When using these examples to create your own job scripts to run on Derecho, remember to substitute your own job name and project code, and customize the other directives and commands as necessary.

Running a hybrid CPU program with MPI and OpenMP on Derecho

In this example, we run a hybrid application that uses both MPI tasks and OpenMP threads. The executable was compiled using default modules (Intel compilers and MPI). We use a 2 nodes with 32 MPI ranks on each node and 4 OpenMP threads per MPI rank.

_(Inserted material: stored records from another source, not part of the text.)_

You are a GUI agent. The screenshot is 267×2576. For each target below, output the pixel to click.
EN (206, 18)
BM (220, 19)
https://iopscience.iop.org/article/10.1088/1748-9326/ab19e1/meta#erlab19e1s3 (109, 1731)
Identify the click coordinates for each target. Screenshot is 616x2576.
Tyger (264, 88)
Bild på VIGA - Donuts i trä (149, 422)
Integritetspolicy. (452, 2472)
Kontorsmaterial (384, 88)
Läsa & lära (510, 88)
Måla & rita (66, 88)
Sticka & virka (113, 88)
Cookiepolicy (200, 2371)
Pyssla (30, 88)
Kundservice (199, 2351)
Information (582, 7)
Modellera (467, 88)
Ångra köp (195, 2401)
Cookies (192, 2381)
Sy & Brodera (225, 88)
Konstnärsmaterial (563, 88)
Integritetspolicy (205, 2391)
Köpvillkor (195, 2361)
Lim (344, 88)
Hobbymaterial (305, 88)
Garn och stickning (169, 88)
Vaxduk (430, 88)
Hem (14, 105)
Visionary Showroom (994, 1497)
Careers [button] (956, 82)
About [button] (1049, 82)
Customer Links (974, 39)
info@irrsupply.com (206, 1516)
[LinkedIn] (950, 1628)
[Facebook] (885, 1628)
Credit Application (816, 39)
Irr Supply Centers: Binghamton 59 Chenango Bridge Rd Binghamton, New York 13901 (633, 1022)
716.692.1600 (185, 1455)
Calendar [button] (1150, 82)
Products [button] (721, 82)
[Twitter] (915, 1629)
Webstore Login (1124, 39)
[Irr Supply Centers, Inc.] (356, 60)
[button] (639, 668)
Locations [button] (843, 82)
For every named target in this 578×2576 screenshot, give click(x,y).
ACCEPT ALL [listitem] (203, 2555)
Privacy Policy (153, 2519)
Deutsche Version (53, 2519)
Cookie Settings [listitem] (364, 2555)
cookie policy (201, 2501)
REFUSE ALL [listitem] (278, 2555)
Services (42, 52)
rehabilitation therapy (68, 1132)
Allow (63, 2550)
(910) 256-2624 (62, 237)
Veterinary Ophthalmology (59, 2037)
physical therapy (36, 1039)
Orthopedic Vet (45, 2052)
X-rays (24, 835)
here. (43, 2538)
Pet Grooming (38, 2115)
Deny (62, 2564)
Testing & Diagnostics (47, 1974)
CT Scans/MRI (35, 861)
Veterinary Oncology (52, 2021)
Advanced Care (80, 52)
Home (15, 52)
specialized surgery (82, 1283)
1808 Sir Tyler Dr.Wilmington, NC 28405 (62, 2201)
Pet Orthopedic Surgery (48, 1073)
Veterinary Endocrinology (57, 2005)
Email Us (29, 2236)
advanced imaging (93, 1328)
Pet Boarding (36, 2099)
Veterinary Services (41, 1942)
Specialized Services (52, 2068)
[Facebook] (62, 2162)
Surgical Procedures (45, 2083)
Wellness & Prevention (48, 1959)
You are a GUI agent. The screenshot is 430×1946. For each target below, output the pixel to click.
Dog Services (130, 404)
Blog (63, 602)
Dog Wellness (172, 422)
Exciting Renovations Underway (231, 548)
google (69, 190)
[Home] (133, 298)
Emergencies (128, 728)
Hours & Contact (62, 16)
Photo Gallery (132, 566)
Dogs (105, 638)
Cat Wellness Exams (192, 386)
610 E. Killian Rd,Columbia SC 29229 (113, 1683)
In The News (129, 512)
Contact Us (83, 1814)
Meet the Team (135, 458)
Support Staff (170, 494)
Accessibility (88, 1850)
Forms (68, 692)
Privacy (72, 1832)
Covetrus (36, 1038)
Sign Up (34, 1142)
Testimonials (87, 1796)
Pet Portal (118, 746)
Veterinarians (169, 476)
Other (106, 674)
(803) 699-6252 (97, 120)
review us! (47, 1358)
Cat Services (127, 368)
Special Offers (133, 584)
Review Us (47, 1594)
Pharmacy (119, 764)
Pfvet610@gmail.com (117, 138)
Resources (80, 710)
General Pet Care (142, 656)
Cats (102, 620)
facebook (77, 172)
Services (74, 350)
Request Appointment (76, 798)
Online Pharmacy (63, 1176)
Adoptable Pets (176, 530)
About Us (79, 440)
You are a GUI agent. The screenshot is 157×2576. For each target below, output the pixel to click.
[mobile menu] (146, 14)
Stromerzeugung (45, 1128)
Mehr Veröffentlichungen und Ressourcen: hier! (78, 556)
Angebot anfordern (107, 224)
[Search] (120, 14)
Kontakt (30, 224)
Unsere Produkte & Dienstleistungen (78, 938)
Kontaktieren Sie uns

Whenever you run a program that compiled with OpenMP support, it is important to provide a value for ompthreads in the select statement; PBS will use that value to define the OMP_NUM_THREADS environment variable.

#PBS -A <project_code>
#PBS -N hybrid_job
#PBS -q main
#PBS -l walltime=01:00:00
#PBS -l select=2:ncpus=128:mpiprocs=32:ompthreads=4

# Load modules to match compile-time environment
module purge
module load ncarenv/23.09 intel-oneapi/2023.2.1 craype/2.7.23 cray-mpich/8.1.27

# Run application with MPI binding helper script
mpibind ./executable_name

# Or run application using cray-mpich with explicit binding
# mpiexec --cpu-bind depth -n 64 -ppn 32 -d 4 ./executable_name

Running an MPI-enabled GPU application on Derecho

In this example, we run an MPI CUDA program. The application was compiled using the NVIDIA HPC SDK compilers, the CUDA toolkit, and cray-mpich MPI. We request all four GPUs on each of two nodes.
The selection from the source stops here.